The rapidly expanding third-party-ownership model is eliminating the hurdle of upfront costs for residential rooftop solar. But NEM remains essential to the new financing scheme’s funders because it hastens the return on their investment.

AE has been involved in solar for decades, explained AE Solar Incentives Program Manager Leslie Libby. It has long provided NEM because “costs were so high it was never going to be able to compete with coal or nuclear.” AE’s analysis, Libby added, is that even NEM, without a rebate on the system cost, is inadequate. “We still need to overcome the obstacle of upfront capital costs.”

Because of considerations pertaining to the deregulated Electric Reliability Council of Texas (ERCOT) electricity market, AE does not allow third-party ownership in its service territory, although, Libby noted, as solar approaches grid parity, a transition to third-party ownership will likely be necessary.

Solar supporters at AE could see solar delivering an array of up-to-then unquantified benefits to a city that basks under one of the richest U.S. solar resources. “If we quantified them," Libby said, “we could pay more for solar.”

The result was Austin Energy’s Value of Solar Tariff (VOST), an alternative to NEM that moves from a production-based incentive to a hard value that balances out in the utility’s bookkeeping. It may satisfy utilities, ratepayers and solar advocates.

The VOST was derived from analyses by PG&E, Sandia Labs, Clean Power Research and others. It was, Libby said, “an inclusive process” that recognized the multiple added benefits solar brought the municipality, including:

1. Energy value for predictably priced point-of-consumption electricity production;

2. Generation value for the avoided cost of building traditional generation;

3. Environmental value for reduced emissions and pollution;

4. Transmission and distribution system value for reduced burdens on existing wires and infrastructure and the eliminated need for new wires and infrastructure;

5. Disaster recovery value for serving when central stations go offline;

6. Reactive power value for stabilizing voltage drops that cause outages; and

7. Loss savings value for preventing all the above-named losses.

In the 12.8 cents per kilowatt-hour 2011 update of the annually revalued tariff, “the value for solar went up,” Libby said, because the times “when solar is produced match [the times] when ERCOT needs power.”

Beginning in October, AE’s solar system owners will be billed the same five-tiered, seasonally adjusted rates ranging from 1.8 cents to 11.4 cents per kilowatt-hour and the $10 monthly Customer Charge levied on all other AE electricity consumers. No meters will roll backwards. But solar owners will also be credited with 12.8 cents for every kilowatt-hour they send to AE.

Theoretically, there should be no revenue loss to utilities or undue burden to other ratepayers because AE will only be paying for value it receives.

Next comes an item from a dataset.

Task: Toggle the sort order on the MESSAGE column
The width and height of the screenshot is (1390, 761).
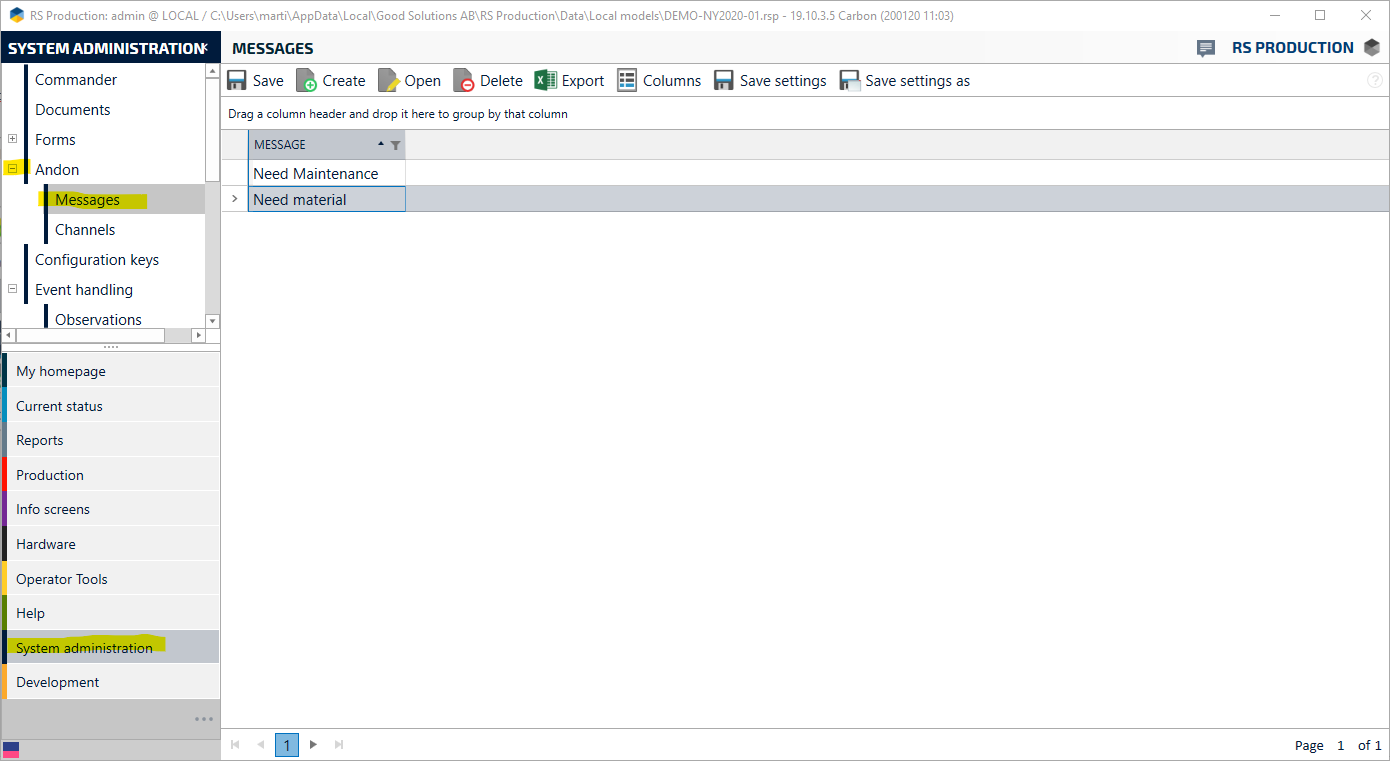Action: [x=380, y=144]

Solaria Vice President for External Relations and Vote Solar co-founder David Hochschild, who helped lead the recent fight to protect California’s NEM, said AE’s VOST is still an unknown. Its viability as a solar support, he noted, depends entirely on where the tariff is set. But, he added, “it’s good to see Austin Energy showing leadership.”

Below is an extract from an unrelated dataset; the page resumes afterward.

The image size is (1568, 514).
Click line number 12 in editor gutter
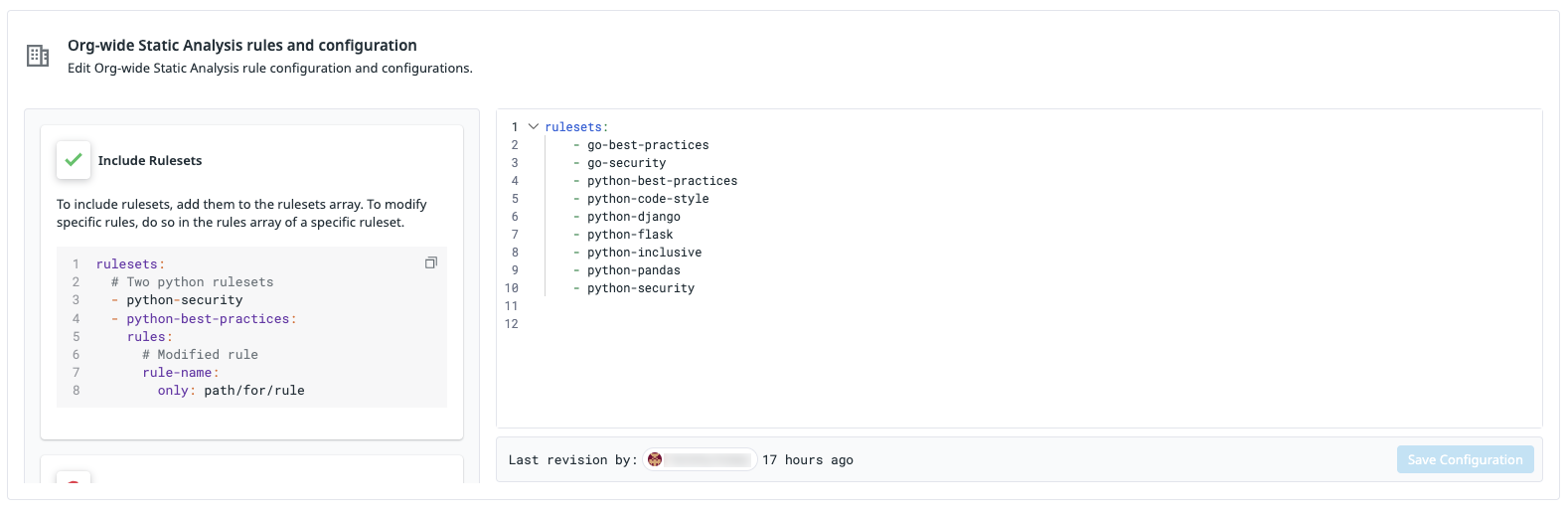(512, 324)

The VOST applies only to AE’s residential solar. AE bills list it as the residential solar rate. Some AE promotional materials call it Gross Metering.

“What it is not,” Libby insisted, is an incentive. It is a credit applied to our customer’s bill for bringing this valuable resource into our service territory. That resource has a value to Austin Energy and we are going to credit them for that value.”

What made the VOST “palatable both internally and externally,” Libby said, “is that a residential solar system owner is billed like every other customer for their total consumption. The brilliance of it is this piece. Solar system owners are no longer a special class of customer.”

At the same time, she added, “we don’t have non-solar-owners hounding us anymore. But system owners get credited at the rate the utility has agreed is the value of bringing this resource into Austin. So far, it makes sense to everybody.”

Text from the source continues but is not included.